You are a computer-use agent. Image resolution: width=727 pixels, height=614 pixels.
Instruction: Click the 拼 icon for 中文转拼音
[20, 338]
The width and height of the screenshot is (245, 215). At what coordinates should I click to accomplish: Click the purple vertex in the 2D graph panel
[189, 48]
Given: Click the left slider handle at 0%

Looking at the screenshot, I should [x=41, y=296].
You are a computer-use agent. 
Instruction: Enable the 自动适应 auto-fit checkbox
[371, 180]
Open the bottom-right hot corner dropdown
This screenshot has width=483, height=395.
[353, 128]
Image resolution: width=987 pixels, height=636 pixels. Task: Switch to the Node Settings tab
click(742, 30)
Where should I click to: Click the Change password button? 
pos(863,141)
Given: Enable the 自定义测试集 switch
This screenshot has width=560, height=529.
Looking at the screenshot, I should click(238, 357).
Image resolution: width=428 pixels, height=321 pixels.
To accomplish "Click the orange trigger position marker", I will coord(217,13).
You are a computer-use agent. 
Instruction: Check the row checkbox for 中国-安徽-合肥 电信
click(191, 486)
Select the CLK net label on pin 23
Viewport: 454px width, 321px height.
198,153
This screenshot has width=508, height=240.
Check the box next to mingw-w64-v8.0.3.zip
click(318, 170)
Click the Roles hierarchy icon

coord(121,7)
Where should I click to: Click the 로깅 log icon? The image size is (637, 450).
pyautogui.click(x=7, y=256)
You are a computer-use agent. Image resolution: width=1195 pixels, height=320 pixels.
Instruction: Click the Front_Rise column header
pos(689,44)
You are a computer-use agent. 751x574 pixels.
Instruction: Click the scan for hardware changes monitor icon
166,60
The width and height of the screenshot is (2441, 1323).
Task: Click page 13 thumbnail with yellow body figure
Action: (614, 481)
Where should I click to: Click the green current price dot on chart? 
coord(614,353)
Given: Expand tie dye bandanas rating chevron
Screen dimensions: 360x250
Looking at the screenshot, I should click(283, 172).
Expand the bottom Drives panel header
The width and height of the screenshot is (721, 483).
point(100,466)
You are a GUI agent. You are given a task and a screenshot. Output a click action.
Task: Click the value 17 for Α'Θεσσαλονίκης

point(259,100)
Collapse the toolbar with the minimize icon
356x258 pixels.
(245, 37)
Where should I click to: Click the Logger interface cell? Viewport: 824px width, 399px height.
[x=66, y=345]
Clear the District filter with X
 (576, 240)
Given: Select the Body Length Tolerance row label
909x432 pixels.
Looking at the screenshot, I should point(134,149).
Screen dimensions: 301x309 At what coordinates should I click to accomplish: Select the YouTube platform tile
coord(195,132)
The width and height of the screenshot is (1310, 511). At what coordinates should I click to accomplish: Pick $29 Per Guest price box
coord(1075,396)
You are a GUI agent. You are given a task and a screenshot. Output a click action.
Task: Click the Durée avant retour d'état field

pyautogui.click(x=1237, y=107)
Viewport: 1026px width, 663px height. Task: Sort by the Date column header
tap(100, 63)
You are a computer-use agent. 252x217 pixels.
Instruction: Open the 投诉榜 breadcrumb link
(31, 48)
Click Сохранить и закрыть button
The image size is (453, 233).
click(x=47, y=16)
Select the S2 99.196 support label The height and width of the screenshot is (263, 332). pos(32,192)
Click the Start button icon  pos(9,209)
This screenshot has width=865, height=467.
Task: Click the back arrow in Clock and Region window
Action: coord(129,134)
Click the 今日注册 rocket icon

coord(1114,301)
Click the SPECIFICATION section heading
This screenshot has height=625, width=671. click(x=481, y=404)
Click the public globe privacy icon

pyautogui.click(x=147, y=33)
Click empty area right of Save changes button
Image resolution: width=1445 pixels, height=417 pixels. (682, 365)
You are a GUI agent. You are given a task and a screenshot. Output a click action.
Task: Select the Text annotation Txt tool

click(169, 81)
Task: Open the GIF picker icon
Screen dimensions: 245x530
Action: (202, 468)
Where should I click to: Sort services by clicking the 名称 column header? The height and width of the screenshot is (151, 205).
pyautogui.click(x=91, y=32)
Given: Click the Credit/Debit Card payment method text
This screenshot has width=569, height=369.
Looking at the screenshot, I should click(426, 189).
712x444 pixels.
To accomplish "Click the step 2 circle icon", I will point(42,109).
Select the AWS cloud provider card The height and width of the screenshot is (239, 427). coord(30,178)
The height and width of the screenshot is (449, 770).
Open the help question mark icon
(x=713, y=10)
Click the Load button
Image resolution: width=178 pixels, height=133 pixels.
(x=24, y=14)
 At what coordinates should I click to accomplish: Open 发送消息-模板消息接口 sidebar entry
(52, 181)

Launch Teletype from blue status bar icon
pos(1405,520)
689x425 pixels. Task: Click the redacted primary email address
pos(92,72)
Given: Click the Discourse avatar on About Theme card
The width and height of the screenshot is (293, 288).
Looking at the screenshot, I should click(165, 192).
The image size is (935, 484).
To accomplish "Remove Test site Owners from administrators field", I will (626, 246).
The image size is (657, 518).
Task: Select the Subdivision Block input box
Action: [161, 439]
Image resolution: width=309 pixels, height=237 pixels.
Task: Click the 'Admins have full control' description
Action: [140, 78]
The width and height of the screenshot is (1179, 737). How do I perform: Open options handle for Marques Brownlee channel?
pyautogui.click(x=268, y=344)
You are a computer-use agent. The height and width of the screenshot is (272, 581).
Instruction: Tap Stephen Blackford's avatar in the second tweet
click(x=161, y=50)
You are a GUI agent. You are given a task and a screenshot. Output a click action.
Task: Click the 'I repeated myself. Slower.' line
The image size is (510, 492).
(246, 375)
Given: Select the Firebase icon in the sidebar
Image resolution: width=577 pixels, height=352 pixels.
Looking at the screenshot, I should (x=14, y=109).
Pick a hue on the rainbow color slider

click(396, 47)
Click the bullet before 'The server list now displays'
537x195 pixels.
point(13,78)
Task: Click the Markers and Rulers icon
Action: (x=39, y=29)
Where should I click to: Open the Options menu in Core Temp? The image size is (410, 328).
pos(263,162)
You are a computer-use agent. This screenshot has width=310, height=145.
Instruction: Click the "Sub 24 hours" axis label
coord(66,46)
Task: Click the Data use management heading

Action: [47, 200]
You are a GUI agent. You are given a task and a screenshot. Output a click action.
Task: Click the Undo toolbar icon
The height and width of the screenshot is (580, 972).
::::::::
Your objective: Rewrite the entries between the line containing "You are a computer-use agent. This" and the end of the entries, both ends included, as a numbered list with blank lines omitted.

Complete response:
1. You are a computer-use agent. This screenshot has width=310, height=145.
2. Instruction: Click the "Sub 24 hours" axis label
3. coord(66,46)
4. Task: Click the Data use management heading
5. Action: [47, 200]
6. You are a GUI agent. You are given a task and a screenshot. Output a click action.
7. Task: Click the Undo toolbar icon
8. The height and width of the screenshot is (580, 972).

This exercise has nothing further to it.